··· Data excerpts ···

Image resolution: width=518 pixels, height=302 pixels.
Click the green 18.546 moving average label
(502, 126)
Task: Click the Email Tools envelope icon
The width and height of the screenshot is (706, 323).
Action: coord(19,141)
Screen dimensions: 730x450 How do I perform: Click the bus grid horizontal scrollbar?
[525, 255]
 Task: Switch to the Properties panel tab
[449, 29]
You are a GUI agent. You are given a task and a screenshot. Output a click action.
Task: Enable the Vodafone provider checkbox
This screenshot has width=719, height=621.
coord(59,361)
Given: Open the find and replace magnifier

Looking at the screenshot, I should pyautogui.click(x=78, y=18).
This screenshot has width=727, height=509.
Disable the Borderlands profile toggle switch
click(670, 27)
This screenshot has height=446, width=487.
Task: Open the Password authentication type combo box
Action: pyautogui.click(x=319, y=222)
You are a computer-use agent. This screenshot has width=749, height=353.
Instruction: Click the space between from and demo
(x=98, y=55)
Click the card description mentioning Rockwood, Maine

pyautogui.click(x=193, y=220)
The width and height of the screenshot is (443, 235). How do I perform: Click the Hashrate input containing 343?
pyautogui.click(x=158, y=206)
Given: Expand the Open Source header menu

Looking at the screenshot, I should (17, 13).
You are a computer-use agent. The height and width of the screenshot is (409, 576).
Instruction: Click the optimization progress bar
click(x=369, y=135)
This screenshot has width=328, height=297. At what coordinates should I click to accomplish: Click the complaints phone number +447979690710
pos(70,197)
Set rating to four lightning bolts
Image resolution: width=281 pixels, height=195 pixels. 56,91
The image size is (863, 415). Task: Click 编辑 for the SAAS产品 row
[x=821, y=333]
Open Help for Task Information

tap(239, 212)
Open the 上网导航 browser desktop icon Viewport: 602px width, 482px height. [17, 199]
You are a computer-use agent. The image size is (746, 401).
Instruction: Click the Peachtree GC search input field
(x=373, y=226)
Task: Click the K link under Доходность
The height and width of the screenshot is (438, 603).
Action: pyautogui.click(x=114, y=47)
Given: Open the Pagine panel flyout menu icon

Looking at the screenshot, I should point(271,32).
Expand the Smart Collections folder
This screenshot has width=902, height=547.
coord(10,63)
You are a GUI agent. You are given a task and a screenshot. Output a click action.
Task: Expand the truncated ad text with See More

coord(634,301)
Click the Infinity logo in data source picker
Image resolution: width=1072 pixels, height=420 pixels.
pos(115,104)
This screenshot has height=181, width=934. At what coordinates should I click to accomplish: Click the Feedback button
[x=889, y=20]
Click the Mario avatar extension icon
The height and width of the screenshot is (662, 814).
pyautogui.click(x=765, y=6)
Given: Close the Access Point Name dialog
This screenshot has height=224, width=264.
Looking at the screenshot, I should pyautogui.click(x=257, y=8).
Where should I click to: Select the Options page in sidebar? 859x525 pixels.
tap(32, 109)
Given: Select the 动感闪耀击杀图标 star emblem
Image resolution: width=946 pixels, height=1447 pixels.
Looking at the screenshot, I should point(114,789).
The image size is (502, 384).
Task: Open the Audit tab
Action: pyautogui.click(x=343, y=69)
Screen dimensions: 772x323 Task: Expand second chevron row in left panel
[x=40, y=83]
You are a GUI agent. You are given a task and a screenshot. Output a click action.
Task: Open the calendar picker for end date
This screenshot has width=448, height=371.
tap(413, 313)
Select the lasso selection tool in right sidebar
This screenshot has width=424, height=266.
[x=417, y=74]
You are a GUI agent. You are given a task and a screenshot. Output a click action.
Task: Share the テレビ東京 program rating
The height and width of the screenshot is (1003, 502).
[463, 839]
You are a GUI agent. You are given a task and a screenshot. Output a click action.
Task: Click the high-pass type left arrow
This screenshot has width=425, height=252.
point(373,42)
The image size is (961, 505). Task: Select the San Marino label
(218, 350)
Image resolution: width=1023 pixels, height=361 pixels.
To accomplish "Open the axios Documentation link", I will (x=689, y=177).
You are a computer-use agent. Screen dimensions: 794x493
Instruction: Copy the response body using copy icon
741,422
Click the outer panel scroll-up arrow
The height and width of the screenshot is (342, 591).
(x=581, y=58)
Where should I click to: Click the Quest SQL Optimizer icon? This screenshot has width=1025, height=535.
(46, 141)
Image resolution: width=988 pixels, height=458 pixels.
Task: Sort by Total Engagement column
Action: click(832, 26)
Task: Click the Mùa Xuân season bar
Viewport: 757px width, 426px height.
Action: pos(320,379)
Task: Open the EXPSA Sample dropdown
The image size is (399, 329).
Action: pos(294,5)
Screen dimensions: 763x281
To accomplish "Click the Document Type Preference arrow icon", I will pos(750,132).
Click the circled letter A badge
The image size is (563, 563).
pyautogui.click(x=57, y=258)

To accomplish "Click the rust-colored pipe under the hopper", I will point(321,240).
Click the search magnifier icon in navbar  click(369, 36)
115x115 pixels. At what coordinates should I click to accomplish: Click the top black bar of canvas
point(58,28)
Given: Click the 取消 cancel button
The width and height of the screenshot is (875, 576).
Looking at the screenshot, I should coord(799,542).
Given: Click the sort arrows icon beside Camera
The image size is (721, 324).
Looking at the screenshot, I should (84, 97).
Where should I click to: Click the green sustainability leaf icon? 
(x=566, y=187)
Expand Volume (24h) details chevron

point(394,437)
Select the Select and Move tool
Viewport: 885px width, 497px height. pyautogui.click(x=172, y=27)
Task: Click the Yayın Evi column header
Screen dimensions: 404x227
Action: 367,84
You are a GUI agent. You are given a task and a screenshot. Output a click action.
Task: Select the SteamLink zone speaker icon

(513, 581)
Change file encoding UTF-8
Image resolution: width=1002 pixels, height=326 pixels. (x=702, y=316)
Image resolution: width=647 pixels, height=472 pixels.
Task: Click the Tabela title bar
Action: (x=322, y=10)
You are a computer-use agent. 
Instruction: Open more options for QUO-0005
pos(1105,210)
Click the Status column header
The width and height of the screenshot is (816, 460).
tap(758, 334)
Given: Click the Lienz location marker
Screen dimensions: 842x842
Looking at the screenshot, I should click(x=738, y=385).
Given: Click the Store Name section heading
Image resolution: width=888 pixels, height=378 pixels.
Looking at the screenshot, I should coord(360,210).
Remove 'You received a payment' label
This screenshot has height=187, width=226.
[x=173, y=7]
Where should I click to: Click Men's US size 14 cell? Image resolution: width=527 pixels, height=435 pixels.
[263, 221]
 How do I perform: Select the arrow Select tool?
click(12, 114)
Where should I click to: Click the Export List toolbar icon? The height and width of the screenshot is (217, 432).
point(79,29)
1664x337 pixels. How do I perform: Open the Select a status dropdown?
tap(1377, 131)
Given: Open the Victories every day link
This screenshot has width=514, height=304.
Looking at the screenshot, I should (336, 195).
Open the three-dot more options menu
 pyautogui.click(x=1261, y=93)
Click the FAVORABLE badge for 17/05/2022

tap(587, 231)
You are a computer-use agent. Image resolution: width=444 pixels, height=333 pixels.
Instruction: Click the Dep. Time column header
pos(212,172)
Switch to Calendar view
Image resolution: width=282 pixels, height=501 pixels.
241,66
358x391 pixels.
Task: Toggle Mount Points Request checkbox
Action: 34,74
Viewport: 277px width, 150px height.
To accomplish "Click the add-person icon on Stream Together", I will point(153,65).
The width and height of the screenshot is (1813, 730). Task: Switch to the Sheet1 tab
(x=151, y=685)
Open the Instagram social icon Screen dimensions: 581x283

···

# [Task details]
Line by line, set the records above down again exactly.

# [The answer]
Image resolution: width=518 pixels, height=302 pixels.
Click the green 18.546 moving average label
(502, 126)
Task: Click the Email Tools envelope icon
The width and height of the screenshot is (706, 323).
Action: coord(19,141)
Screen dimensions: 730x450 How do I perform: Click the bus grid horizontal scrollbar?
[525, 255]
 Task: Switch to the Properties panel tab
[449, 29]
You are a GUI agent. You are given a task and a screenshot. Output a click action.
Task: Enable the Vodafone provider checkbox
This screenshot has width=719, height=621.
coord(59,361)
Given: Open the find and replace magnifier

Looking at the screenshot, I should pyautogui.click(x=78, y=18).
This screenshot has width=727, height=509.
Disable the Borderlands profile toggle switch
click(670, 27)
This screenshot has height=446, width=487.
Task: Open the Password authentication type combo box
Action: pyautogui.click(x=319, y=222)
You are a computer-use agent. This screenshot has width=749, height=353.
Instruction: Click the space between from and demo
(x=98, y=55)
Click the card description mentioning Rockwood, Maine

pyautogui.click(x=193, y=220)
The width and height of the screenshot is (443, 235). How do I perform: Click the Hashrate input containing 343?
pyautogui.click(x=158, y=206)
Given: Expand the Open Source header menu

Looking at the screenshot, I should (17, 13).
You are a computer-use agent. The height and width of the screenshot is (409, 576).
Instruction: Click the optimization progress bar
click(x=369, y=135)
This screenshot has width=328, height=297. At what coordinates should I click to accomplish: Click the complaints phone number +447979690710
pos(70,197)
Set rating to four lightning bolts
Image resolution: width=281 pixels, height=195 pixels. 56,91
The image size is (863, 415). Task: Click 编辑 for the SAAS产品 row
[x=821, y=333]
Open Help for Task Information

tap(239, 212)
Open the 上网导航 browser desktop icon Viewport: 602px width, 482px height. [17, 199]
You are a computer-use agent. The image size is (746, 401).
Instruction: Click the Peachtree GC search input field
(x=373, y=226)
Task: Click the K link under Доходность
The height and width of the screenshot is (438, 603).
Action: pyautogui.click(x=114, y=47)
Given: Open the Pagine panel flyout menu icon

Looking at the screenshot, I should point(271,32).
Expand the Smart Collections folder
This screenshot has width=902, height=547.
coord(10,63)
You are a GUI agent. You are given a task and a screenshot. Output a click action.
Task: Expand the truncated ad text with See More

coord(634,301)
Click the Infinity logo in data source picker
Image resolution: width=1072 pixels, height=420 pixels.
pos(115,104)
This screenshot has height=181, width=934. At what coordinates should I click to accomplish: Click the Feedback button
[x=889, y=20]
Click the Mario avatar extension icon
The height and width of the screenshot is (662, 814).
pyautogui.click(x=765, y=6)
Given: Close the Access Point Name dialog
This screenshot has height=224, width=264.
Looking at the screenshot, I should pyautogui.click(x=257, y=8).
Where should I click to: Select the Options page in sidebar? 859x525 pixels.
tap(32, 109)
Given: Select the 动感闪耀击杀图标 star emblem
Image resolution: width=946 pixels, height=1447 pixels.
Looking at the screenshot, I should point(114,789).
The image size is (502, 384).
Task: Open the Audit tab
Action: pyautogui.click(x=343, y=69)
Screen dimensions: 772x323 Task: Expand second chevron row in left panel
[x=40, y=83]
You are a GUI agent. You are given a task and a screenshot. Output a click action.
Task: Open the calendar picker for end date
This screenshot has width=448, height=371.
tap(413, 313)
Select the lasso selection tool in right sidebar
This screenshot has width=424, height=266.
[x=417, y=74]
You are a GUI agent. You are given a task and a screenshot. Output a click action.
Task: Share the テレビ東京 program rating
The height and width of the screenshot is (1003, 502).
[463, 839]
You are a GUI agent. You are given a task and a screenshot. Output a click action.
Task: Click the high-pass type left arrow
This screenshot has width=425, height=252.
point(373,42)
The image size is (961, 505). Task: Select the San Marino label
(218, 350)
Image resolution: width=1023 pixels, height=361 pixels.
To accomplish "Open the axios Documentation link", I will (x=689, y=177).
You are a computer-use agent. Screen dimensions: 794x493
Instruction: Copy the response body using copy icon
741,422
Click the outer panel scroll-up arrow
The height and width of the screenshot is (342, 591).
(x=581, y=58)
Where should I click to: Click the Quest SQL Optimizer icon? This screenshot has width=1025, height=535.
(46, 141)
Image resolution: width=988 pixels, height=458 pixels.
Task: Sort by Total Engagement column
Action: click(832, 26)
Task: Click the Mùa Xuân season bar
Viewport: 757px width, 426px height.
Action: pos(320,379)
Task: Open the EXPSA Sample dropdown
The image size is (399, 329).
Action: pos(294,5)
Screen dimensions: 763x281
To accomplish "Click the Document Type Preference arrow icon", I will pos(750,132).
Click the circled letter A badge
The image size is (563, 563).
pyautogui.click(x=57, y=258)

To accomplish "Click the rust-colored pipe under the hopper", I will point(321,240).
Click the search magnifier icon in navbar  click(369, 36)
115x115 pixels. At what coordinates should I click to accomplish: Click the top black bar of canvas
point(58,28)
Given: Click the 取消 cancel button
The width and height of the screenshot is (875, 576).
Looking at the screenshot, I should coord(799,542).
Given: Click the sort arrows icon beside Camera
The image size is (721, 324).
Looking at the screenshot, I should (84, 97).
Where should I click to: Click the green sustainability leaf icon? 
(x=566, y=187)
Expand Volume (24h) details chevron

point(394,437)
Select the Select and Move tool
Viewport: 885px width, 497px height. pyautogui.click(x=172, y=27)
Task: Click the Yayın Evi column header
Screen dimensions: 404x227
Action: 367,84
You are a GUI agent. You are given a task and a screenshot. Output a click action.
Task: Select the SteamLink zone speaker icon

(513, 581)
Change file encoding UTF-8
Image resolution: width=1002 pixels, height=326 pixels. (x=702, y=316)
Image resolution: width=647 pixels, height=472 pixels.
Task: Click the Tabela title bar
Action: (x=322, y=10)
You are a computer-use agent. 
Instruction: Open more options for QUO-0005
pos(1105,210)
Click the Status column header
The width and height of the screenshot is (816, 460).
tap(758, 334)
Given: Click the Lienz location marker
Screen dimensions: 842x842
Looking at the screenshot, I should click(x=738, y=385).
Given: Click the Store Name section heading
Image resolution: width=888 pixels, height=378 pixels.
Looking at the screenshot, I should coord(360,210).
Remove 'You received a payment' label
This screenshot has height=187, width=226.
[x=173, y=7]
Where should I click to: Click Men's US size 14 cell? Image resolution: width=527 pixels, height=435 pixels.
[263, 221]
 How do I perform: Select the arrow Select tool?
click(12, 114)
Where should I click to: Click the Export List toolbar icon? The height and width of the screenshot is (217, 432).
point(79,29)
1664x337 pixels. How do I perform: Open the Select a status dropdown?
tap(1377, 131)
Given: Open the Victories every day link
This screenshot has width=514, height=304.
Looking at the screenshot, I should (336, 195).
Open the three-dot more options menu
 pyautogui.click(x=1261, y=93)
Click the FAVORABLE badge for 17/05/2022

tap(587, 231)
You are a computer-use agent. Image resolution: width=444 pixels, height=333 pixels.
Instruction: Click the Dep. Time column header
pos(212,172)
Switch to Calendar view
Image resolution: width=282 pixels, height=501 pixels.
241,66
358x391 pixels.
Task: Toggle Mount Points Request checkbox
Action: 34,74
Viewport: 277px width, 150px height.
To accomplish "Click the add-person icon on Stream Together", I will point(153,65).
The width and height of the screenshot is (1813, 730). Task: Switch to the Sheet1 tab
(x=151, y=685)
Open the Instagram social icon Screen dimensions: 581x283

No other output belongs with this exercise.